Commit Graph

38744 Commits

Author SHA1 Message Date
Eugenio Grosso 723bf1445f kvm/flasharray: address review feedback on NVMe-TCP PR
Apply the review comments from the first round on #13061:

* FlashArrayAdapter.snapshot() and both getSnapshot() entry points now
  wrap the returned FlashArrayVolume in withAddressType(). Without this,
  snapshots taken against an NVMe-TCP pool had the constructor-default
  AddressType.FIBERWWN and ProviderSnapshot.getAddress() emitted an FC
  style WWN instead of the NVMe EUI-128, which the adaptive driver then
  persisted as the snapshot path. Verified end-to-end against Purity 6.7.7:
  a fresh NVMe-TCP snapshot now lands with install_path starting 006c... ,
  matching the source volume's EUI (previously it was 6-24a9370...).
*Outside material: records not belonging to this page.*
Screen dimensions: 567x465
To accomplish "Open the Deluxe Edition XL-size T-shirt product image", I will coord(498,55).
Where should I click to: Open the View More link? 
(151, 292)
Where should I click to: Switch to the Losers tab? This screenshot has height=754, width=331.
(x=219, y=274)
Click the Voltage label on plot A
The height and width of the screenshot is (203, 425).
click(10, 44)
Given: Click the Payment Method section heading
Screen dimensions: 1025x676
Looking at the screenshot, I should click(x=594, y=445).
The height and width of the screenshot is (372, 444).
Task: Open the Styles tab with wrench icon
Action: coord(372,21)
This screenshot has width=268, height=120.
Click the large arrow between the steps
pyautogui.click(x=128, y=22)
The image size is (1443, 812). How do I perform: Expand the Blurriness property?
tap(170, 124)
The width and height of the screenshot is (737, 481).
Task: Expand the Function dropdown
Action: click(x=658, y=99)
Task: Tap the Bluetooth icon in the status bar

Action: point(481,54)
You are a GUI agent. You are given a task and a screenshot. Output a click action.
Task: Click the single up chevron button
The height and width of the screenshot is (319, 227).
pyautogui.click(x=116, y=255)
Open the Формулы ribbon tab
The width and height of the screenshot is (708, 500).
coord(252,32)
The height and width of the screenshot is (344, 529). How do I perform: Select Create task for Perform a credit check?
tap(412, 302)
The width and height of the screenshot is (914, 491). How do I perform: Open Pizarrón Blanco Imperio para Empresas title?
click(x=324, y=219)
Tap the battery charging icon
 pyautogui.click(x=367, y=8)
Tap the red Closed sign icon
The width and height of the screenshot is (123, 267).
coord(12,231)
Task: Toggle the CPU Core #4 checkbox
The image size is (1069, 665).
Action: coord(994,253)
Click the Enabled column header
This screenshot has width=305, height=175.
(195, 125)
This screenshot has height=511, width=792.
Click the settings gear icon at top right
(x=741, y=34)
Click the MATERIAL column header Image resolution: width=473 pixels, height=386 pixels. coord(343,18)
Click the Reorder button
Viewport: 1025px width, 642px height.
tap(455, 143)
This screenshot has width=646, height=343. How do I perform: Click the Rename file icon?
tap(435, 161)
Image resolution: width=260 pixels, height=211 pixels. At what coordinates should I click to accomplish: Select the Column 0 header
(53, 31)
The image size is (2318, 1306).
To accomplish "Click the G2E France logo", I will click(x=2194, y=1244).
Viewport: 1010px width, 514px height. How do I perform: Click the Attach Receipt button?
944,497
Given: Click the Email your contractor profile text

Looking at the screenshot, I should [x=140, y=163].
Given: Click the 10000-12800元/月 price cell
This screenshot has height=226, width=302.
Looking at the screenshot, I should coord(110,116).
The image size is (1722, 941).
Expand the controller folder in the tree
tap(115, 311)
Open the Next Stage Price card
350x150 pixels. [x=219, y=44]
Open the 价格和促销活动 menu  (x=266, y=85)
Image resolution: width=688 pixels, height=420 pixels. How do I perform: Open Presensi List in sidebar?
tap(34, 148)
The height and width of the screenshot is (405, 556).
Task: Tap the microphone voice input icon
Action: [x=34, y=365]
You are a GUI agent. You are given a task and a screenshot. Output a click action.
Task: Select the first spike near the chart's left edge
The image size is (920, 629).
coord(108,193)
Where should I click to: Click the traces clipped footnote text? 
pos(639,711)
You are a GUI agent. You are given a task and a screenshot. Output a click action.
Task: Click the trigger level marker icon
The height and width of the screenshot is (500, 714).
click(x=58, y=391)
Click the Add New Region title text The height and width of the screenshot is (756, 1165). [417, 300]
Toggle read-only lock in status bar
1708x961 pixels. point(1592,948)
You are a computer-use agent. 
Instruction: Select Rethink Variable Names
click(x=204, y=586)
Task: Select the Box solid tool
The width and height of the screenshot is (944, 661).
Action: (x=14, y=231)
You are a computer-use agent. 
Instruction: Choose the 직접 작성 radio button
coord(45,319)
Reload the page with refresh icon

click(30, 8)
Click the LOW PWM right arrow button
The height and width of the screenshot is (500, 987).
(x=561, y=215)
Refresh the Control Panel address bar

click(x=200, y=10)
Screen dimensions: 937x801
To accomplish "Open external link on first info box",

* FlashArrayAdapter.attach() - retry path after 'Connection already
  exists' no longer requires a hostgroup-scoped match for NVMe-TCP. If
  hostgroup is not configured, or the existing connection is host-scoped,
  fall back to matching by host name, same as the Fibre Channel branch.
  Also normalize the 'volume lun is not found' message when no
  connection list is returned.

* FlashArrayAdapter.attach() - initial 'Volume attach did not return lun
  information' exception message now mentions both lun (FC) and nsid
  (NVMe-TCP) so the error is not misleading on NVMe deployments.

* FlashArrayAdapter.getVolumeByAddress() - validate the EUI-128 length
  before slicing. A short/malformed address used to throw
  StringIndexOutOfBoundsException deep inside getFlashArrayItem and be
  swallowed as 'not found'; now a clear RuntimeException is raised with
  the expected vs actual length.

* FlashArrayVolume.getAddress() - same defensive check when building an
  EUI-128 from the FlashArray volume serial; if the serial is shorter
  than 24 hex chars, fail with a clear message instead of SIOOBE.

* MultipathNVMeOFAdapterBase.connectPhysicalDisk() - Integer.parseInt of
  the STORAGE_POOL_DISK_WAIT detail is now guarded; a non-numeric value
  falls back to the default rather than aborting the connect.

* MultipathNVMeOFAdapterBase.rescanAllControllers() - honour the boolean
  return from Process.waitFor(). If an nvme ns-rescan invocation does
  not complete in NS_RESCAN_TIMEOUT_SECS we destroyForcibly() it, so
  hung nvme-cli processes do not accumulate while the namespace poll
  loop retries.

* NVMeTCPAdapter - rename LOGGER_NVMETCP to LOGGER to match the naming
  convention used in the other KVM adapters.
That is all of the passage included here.